Meeting planned for input on Bristol Park

CHAMPAIGN — Thursday will be the day for residents of the Bristol Park subdivision in north Champaign to give their input on what they want their neighborhood to look like after a substantial redevelopment.

City officials will hold a public meeting from 6 to 8 p.m. Thursday at Booker T. Washington STEM Academy, 606 E. Grove St., C. They will ask what qualities residents most value in their neighborhood and what they want to see when redevelopment is finished.

The input residents give at the meeting will help the city write its master plan for the redevelopment. The meeting is open to everyone, but organizers hope to attract people with a particular interest in the Bristol Park neighborhood.

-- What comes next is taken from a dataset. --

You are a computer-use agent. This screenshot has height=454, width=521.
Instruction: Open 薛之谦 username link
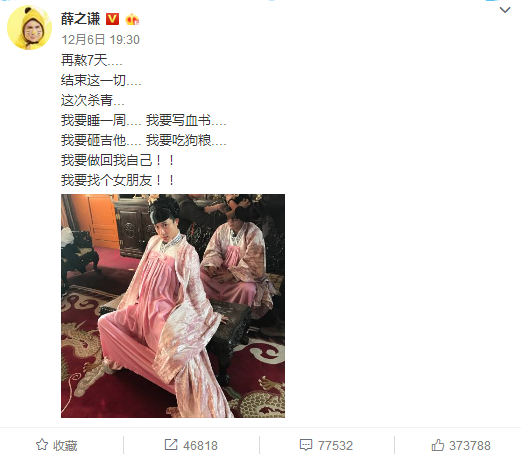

The project includes the demolition of about 90 units in the Bristol Place subdivision, a smaller portion of the neighborhood. The city plans to level Bristol Place and rebuild with a new, mixed-income development.

City officials do not yet know exactly what Bristol Place will look like when it is done. That's what they hope to find out as they write the master plan.

"This is probably one of the only times we'll get to do a substantial neighborhood redevelopment," said neighborhood coordinator John Ruffin. "So we want this to be a showcase neighborhood."

Bristol Place has long been a troubled neighborhood, with property values among the lowest in the city and crime rates among the highest. The majority of homes are rentals, and most have been cited for city code violations.

The situation has become so dire that, years ago, city officials decided their best option was to demolish the entire seven-block neighborhood and rebuild.

The city has been working with residents throughout the process, and Thursday night will be their chance to have a hand in what goes into the master plan.

"This is that framing," Ruffin said. "This will help develop the design specifications for a potential developer."

What — or who — will return to the neighborhood after the city buys all the properties, tears them down and rebuilds is still up in the air.

"The people, they feel enough community there that people want to see replicated to the extent possible," Ruffin said.